### WHAT THE TASK REQUIRES
Some of the lines below need repeating. Reproduce exactly those between the lines holding "Go to Step 4" and "Task: Click the user account icon", inclusive.

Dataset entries

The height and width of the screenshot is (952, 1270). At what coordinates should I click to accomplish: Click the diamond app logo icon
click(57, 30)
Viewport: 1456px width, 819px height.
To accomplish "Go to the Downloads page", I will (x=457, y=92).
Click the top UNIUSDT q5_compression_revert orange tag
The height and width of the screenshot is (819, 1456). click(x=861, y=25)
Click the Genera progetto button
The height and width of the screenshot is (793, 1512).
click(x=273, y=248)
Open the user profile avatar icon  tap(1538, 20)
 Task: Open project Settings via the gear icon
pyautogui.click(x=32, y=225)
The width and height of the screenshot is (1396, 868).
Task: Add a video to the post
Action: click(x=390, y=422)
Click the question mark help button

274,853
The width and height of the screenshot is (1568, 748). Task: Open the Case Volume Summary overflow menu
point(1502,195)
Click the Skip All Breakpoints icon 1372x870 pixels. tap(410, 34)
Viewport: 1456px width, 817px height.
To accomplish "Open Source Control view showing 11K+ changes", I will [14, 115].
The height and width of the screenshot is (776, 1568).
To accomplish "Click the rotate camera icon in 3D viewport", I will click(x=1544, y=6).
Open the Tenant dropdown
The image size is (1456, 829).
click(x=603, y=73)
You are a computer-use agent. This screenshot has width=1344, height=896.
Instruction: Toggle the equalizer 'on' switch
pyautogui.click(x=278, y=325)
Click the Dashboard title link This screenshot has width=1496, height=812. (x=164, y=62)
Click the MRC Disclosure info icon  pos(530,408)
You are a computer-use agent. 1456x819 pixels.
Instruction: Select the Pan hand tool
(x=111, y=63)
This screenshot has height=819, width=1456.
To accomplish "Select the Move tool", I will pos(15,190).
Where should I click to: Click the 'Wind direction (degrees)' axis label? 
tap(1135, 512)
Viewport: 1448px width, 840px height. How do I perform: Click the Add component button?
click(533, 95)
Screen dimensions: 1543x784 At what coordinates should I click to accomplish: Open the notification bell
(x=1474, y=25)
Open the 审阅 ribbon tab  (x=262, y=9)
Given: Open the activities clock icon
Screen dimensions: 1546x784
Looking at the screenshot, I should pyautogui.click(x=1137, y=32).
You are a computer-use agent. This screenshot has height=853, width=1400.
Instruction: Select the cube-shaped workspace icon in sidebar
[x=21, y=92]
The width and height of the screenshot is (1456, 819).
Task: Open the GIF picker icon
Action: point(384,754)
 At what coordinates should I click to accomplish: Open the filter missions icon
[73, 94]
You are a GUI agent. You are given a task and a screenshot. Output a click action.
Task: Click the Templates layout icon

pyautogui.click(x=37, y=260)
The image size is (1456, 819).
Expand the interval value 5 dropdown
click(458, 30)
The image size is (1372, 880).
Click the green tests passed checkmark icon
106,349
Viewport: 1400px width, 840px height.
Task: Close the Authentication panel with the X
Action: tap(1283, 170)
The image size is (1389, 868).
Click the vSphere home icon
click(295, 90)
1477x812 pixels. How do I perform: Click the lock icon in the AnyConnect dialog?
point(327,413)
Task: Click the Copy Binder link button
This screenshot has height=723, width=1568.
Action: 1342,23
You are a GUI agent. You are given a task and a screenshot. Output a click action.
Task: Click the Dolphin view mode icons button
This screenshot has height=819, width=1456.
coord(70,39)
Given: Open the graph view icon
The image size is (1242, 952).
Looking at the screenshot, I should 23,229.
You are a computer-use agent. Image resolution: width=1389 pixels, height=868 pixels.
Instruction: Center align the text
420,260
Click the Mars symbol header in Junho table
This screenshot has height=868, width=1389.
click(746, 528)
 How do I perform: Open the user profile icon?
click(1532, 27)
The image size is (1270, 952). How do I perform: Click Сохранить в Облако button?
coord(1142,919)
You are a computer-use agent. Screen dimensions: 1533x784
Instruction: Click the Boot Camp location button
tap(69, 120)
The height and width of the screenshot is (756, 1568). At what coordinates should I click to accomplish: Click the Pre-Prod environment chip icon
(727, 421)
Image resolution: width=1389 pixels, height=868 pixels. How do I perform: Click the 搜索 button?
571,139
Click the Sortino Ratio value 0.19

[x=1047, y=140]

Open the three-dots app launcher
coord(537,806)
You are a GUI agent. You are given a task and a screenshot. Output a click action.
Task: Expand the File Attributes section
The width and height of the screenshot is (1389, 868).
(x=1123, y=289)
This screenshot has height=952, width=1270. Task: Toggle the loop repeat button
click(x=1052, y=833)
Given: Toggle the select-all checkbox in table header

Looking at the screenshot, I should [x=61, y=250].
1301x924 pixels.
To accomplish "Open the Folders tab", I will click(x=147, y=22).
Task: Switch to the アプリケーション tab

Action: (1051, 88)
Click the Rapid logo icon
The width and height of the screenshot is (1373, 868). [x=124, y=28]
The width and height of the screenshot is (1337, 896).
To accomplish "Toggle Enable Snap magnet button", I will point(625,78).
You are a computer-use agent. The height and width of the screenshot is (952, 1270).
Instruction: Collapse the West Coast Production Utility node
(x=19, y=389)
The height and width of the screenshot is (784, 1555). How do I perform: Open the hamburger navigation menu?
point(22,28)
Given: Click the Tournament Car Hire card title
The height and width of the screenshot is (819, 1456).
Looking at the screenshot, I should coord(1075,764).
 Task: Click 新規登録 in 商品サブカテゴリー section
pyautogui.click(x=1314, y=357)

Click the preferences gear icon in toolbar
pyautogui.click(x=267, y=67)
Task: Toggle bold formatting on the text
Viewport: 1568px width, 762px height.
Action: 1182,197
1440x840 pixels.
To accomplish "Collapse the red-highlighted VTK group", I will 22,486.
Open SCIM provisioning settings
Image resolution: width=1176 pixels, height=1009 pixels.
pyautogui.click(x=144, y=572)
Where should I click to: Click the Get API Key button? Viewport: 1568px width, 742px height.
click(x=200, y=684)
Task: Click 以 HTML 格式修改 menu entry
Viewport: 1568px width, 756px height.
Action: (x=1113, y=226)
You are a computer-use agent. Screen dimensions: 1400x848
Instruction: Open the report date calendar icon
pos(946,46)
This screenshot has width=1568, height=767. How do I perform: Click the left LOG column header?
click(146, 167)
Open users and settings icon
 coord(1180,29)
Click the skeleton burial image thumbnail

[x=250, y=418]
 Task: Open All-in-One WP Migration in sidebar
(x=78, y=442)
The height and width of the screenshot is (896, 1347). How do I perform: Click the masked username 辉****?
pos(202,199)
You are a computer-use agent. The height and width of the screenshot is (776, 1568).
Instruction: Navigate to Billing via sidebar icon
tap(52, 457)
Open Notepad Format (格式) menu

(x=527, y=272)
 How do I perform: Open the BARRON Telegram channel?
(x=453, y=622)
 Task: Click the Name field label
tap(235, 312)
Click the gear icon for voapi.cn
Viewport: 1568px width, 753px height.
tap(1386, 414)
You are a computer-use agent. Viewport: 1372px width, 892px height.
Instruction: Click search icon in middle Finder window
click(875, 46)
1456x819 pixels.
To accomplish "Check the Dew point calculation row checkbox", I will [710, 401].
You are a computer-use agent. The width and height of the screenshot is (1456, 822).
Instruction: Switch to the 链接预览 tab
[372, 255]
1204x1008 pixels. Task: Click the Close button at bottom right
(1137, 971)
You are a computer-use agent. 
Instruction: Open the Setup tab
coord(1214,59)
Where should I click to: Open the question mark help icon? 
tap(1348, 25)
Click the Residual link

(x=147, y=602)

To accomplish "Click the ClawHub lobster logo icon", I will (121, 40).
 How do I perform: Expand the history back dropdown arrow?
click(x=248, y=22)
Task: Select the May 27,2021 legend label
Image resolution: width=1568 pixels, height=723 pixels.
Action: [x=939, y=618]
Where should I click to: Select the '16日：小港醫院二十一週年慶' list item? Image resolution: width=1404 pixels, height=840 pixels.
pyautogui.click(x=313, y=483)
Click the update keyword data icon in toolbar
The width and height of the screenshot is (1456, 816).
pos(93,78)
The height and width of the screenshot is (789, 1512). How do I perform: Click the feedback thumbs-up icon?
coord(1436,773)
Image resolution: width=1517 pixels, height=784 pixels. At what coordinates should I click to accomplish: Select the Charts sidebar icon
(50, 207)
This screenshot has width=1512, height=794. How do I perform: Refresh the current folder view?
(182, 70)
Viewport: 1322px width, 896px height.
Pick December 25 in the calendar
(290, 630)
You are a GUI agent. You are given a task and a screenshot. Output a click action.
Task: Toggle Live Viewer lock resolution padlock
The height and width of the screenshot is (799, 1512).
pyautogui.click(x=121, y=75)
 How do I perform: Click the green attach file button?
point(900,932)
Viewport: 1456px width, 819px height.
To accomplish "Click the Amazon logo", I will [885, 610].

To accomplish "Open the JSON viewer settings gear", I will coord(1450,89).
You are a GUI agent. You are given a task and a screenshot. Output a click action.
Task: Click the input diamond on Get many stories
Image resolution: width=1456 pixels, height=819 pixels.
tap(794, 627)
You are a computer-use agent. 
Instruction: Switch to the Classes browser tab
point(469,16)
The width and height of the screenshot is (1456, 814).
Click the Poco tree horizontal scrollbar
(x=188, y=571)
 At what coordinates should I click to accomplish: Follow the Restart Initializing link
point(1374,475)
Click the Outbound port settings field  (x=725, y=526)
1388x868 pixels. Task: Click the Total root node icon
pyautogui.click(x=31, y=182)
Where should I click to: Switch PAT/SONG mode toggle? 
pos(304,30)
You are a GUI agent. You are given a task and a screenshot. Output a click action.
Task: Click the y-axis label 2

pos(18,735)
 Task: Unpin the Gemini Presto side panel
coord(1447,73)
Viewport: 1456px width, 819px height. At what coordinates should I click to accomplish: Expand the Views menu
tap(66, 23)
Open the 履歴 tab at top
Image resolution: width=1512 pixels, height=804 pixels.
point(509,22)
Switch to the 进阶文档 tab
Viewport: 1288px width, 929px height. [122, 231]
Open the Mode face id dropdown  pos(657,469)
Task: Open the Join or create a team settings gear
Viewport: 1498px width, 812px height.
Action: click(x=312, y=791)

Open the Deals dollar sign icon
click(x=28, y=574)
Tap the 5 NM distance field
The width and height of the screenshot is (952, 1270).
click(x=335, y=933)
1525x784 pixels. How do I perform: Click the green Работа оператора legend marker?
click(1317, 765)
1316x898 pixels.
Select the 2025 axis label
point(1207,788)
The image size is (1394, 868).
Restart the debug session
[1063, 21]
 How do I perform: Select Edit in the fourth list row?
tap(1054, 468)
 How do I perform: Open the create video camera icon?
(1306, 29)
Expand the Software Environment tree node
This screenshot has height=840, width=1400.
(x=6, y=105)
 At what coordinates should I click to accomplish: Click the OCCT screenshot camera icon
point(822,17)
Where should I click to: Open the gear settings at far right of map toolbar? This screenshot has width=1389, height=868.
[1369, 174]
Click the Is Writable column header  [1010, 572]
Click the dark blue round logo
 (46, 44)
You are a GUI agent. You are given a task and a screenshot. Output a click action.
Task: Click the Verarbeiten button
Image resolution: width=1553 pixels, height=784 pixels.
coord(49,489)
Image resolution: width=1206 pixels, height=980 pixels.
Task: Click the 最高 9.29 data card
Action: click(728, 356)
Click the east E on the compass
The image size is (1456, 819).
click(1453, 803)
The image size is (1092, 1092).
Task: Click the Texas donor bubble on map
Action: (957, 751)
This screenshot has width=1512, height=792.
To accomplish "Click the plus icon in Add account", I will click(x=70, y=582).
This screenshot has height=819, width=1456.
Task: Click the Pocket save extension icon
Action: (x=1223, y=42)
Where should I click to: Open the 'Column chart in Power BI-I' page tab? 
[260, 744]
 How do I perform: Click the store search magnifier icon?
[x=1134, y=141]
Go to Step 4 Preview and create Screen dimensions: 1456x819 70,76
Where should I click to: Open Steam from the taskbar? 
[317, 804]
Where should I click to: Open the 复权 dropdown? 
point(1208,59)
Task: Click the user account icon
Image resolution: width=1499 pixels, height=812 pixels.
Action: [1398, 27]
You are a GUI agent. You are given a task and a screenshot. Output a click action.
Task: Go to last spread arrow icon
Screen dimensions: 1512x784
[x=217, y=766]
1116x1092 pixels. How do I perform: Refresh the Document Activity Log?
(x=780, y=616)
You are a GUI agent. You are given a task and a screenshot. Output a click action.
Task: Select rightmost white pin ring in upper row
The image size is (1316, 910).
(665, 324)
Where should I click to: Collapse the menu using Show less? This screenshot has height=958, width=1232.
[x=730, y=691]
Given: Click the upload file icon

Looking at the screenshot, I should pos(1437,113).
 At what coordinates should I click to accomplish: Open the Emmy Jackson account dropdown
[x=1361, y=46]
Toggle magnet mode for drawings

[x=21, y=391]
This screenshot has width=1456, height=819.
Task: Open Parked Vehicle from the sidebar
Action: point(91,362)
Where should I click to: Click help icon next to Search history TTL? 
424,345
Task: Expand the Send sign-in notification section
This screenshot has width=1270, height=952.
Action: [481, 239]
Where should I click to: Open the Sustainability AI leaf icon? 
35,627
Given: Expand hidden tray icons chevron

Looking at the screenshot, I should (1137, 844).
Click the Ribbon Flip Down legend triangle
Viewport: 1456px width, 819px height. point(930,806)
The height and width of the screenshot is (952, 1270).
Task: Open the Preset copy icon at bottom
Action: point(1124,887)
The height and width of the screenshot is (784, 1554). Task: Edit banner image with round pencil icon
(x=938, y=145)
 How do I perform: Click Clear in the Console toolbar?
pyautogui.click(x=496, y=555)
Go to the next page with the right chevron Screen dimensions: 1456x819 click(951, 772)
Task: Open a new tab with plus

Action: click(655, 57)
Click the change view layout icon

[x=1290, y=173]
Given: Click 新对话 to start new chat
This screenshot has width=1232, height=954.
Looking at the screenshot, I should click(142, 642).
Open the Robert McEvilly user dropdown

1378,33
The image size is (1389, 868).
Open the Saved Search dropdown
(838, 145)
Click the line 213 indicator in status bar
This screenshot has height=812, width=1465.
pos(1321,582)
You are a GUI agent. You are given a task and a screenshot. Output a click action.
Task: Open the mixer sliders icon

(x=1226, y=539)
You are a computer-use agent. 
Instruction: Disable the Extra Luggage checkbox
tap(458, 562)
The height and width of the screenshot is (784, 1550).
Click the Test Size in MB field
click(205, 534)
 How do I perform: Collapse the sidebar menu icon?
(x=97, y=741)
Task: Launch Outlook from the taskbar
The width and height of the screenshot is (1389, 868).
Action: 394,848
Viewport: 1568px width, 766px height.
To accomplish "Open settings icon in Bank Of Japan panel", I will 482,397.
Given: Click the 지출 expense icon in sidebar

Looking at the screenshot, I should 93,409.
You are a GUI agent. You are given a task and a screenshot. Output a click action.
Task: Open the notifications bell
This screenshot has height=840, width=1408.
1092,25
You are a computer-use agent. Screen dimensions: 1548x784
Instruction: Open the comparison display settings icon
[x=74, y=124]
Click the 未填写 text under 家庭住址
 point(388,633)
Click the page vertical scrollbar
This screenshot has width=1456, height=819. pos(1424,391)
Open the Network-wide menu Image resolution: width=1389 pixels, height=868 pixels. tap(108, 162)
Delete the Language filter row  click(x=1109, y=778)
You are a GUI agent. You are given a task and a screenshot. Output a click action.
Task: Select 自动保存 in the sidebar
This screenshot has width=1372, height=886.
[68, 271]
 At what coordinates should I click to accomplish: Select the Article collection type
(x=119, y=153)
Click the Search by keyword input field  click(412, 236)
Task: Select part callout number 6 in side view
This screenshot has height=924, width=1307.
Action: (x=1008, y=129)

### WRITTEN ANSWER
Go to Step 4 Preview and create Screen dimensions: 1456x819 70,76
Where should I click to: Open Steam from the taskbar? 
[317, 804]
Where should I click to: Open the 复权 dropdown? 
point(1208,59)
Task: Click the user account icon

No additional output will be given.